Peng et al. [2] use a tailor-made 14 nanosensors array based on organically functionalized gold nanoparticles (GNPs), and a SPME–GC–MS was able to get a very good discrimination between 26 CRC patients and 22 HC.

More recently, Amal et al. [3] reported a sensitivity of 85 %, a specificity of 94 % and an accuracy of 91 % in discriminating CRC and HC by analyzing the exhaled VOCs of 65 CRC patients, 22 patients with colonic polyps and 122 HC using a GC/MS in combination with a cross-reactive nanoarrays, even if the small number of patients in this group limits the reliability of these results. In these studies, however, the VOCs identified were different probably because of the use of different analytical platforms.

Our study has tested for the first time, the possibility of using a commercial array of sensors (PEN3 e-nose) to detect CRC and its precancerous forms by analyzing VOCs in exhaled breath, highlighting that the PEN3 does not contain a single sensor able to discriminate efficiently between the 3 groups monitored.

However, patients with polyps showed a higher signal for sensor 2, though it is not possible to understand if there are specific metabolites involved in these metabolic derangements. Of some interest is the profile relative to sensors 6, 8 and 10 which resulted in a higher signal in CRC patients than in HC and in POL. According to the manufacturer, these sensors are sensitive to methane, methane derivatives, organic and aromatic compounds, chemical classes of compounds to which belong most of the VOCs identified in our previous studies [4].
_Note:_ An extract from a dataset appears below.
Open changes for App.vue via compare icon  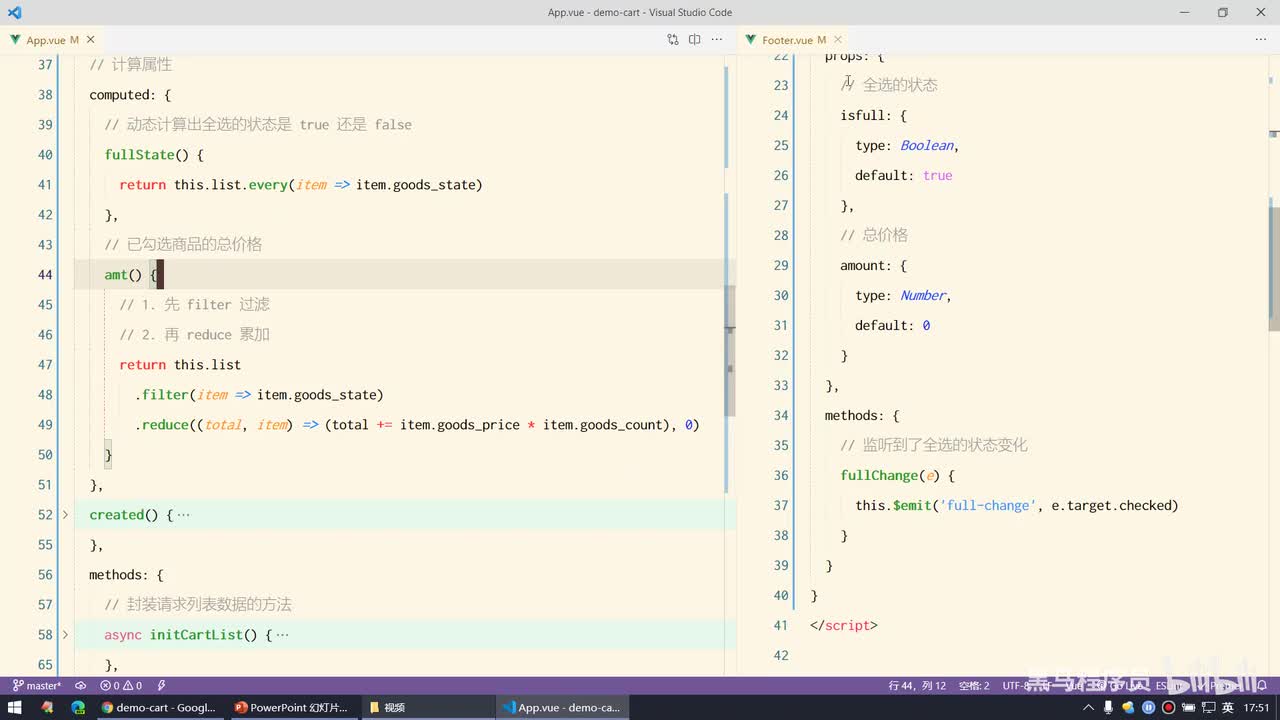(673, 40)
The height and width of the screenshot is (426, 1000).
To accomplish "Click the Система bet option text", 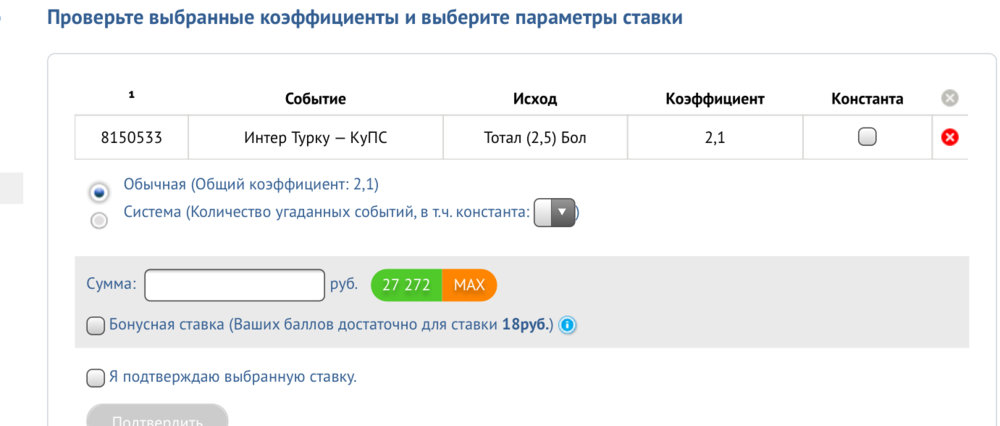I will point(327,212).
The PEN3 contains sensors apparently sensitive to the same chemical classes of compounds (i.e. aromatic compounds); however, the experimental profile shows that this does not generate similar signal. This is because the selectivity of the sensors is influenced not only by the sensing and the dopant materials, but also by the working temperature and the sensor geometry.

Conclusions

Despite these limitations, the set up of a dedicated e-nose based on sensors specifically designed to identify the types of exhaled VOCs involved in CRC metabolism will be of great importance in the future development a noninvasive and reliable screening tool.